If the number of patients in the country increases the economy will be impacted beneficially as there will be more revenue generated. Earlier statistics showed that only 19,000 organ transplants were completed for the 50,000 on the waiting list, Multiplying 19,000 patients by an average cost of $140,000 per transplant generates $2.7 billion dollars of health services. (Impact of organ transplantation on Economy, 2014) This will lead to an increased GDP of the country, thus more investments and more taxes, the more the taxes, the better for the citizens as government will have more to spend on the services to provide.
Despite advances in medicine and technology, and increased awareness of organ donation and transplantation, the gap between supply and demand continues to widen because of ECONOMICAL issues.
Over 81,000 patients are on the wait-list for transplantation in the United States today and more than 5000 will die this year without receiving a transplant. (Organ donation data, 2015) A 1995 study of families of donor-eligible patients found that 86.5% were asked to donate but only 47.3% gave consent. Countries like France, India, USA, UK, etc. have started to address reimbursement of non-medical expenses BUT some countries such as Portugal, Argentina and Turkey considers these forms of payments as unethical. 21 people are dying every day because there are not enough donors.

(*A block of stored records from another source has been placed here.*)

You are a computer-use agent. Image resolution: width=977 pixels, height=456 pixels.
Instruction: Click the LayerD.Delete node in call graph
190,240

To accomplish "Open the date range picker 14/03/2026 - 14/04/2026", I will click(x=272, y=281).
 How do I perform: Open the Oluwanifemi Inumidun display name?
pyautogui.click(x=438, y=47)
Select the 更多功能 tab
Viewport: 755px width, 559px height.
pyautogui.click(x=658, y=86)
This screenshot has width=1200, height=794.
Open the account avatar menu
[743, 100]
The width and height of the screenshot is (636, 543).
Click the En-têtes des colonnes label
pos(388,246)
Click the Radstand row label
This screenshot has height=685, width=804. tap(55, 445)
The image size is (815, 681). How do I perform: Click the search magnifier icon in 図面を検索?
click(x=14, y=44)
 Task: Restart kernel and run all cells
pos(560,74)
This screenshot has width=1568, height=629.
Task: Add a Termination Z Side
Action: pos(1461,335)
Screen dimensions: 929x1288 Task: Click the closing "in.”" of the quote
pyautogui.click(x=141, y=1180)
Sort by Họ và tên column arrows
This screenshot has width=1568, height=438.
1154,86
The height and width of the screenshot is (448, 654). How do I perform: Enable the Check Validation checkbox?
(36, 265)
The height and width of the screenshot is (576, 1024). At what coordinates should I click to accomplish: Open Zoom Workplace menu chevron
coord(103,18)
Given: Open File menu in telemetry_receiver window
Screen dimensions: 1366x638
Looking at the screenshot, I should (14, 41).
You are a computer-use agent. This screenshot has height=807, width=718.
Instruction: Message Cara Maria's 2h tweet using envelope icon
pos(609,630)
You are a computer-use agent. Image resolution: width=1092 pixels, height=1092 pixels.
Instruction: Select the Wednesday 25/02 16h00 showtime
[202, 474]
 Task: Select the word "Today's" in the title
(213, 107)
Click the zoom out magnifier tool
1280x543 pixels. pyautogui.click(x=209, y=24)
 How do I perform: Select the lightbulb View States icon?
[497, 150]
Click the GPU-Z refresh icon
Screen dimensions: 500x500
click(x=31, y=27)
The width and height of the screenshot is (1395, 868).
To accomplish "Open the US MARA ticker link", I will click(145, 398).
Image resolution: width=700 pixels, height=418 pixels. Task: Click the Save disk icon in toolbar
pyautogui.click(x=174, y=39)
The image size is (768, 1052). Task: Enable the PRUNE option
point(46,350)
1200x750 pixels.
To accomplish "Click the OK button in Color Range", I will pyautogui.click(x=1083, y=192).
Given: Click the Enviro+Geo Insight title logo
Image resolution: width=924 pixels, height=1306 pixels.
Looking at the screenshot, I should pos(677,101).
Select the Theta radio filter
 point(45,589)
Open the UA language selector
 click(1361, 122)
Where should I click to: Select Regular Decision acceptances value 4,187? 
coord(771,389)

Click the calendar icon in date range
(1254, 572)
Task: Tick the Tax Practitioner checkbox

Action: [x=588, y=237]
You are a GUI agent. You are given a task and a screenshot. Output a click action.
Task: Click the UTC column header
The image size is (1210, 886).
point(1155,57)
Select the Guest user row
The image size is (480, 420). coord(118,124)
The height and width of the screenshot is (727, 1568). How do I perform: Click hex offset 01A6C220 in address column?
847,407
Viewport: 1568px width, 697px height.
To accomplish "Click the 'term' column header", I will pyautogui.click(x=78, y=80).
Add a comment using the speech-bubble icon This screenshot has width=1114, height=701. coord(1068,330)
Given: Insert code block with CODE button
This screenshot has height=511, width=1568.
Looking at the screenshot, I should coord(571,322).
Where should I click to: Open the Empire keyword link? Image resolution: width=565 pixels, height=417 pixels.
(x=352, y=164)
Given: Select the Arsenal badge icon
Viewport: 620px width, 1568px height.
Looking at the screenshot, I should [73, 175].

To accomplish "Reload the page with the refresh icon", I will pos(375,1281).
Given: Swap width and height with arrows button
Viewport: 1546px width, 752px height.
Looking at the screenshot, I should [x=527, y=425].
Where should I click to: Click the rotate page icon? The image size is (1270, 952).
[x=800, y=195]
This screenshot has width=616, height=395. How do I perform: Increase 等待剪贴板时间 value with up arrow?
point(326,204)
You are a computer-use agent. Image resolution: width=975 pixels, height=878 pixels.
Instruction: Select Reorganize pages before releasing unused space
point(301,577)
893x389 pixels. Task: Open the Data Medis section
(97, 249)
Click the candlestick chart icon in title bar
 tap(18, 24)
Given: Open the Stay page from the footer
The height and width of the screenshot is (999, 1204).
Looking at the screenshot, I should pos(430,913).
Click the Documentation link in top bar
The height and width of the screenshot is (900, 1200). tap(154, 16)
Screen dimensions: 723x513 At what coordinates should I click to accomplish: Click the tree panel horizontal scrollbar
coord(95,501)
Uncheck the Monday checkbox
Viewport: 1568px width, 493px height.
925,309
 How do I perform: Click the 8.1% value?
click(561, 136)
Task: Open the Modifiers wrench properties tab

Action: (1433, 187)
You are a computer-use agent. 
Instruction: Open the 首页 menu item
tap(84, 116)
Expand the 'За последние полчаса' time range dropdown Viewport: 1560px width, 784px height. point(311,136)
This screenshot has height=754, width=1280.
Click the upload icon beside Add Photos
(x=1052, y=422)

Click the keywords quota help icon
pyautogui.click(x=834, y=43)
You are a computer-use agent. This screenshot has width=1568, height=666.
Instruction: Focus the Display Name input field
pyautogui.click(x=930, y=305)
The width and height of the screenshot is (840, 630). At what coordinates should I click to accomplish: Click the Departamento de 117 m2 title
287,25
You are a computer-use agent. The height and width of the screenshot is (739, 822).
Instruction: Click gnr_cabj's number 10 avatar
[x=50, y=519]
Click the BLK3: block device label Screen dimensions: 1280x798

Donors are affected by travel and accommodation, medical, lost income and home productivity. At UK transplant center, average cost of travel and accommodation is $1,720 (Garg, Vlaicu, & Yang, 2006) Job security is very important and in the process of an organ donation at least 41-57 days is required. Kidney donation caused 8% of the donors to either be fired or resigned. 10% of family members reported lost wages, thus no money for home. For the low income workers, heart transplant becomes unaffordable making them take a loan from the bank, a liability for their while life.
Even though there are a lot of economic problem with organ transplant but the government can help these donors with all their expenses with the increasing economy. Organ transplant is very important for organ failure as it is the easiest and the most reliable way to solve it.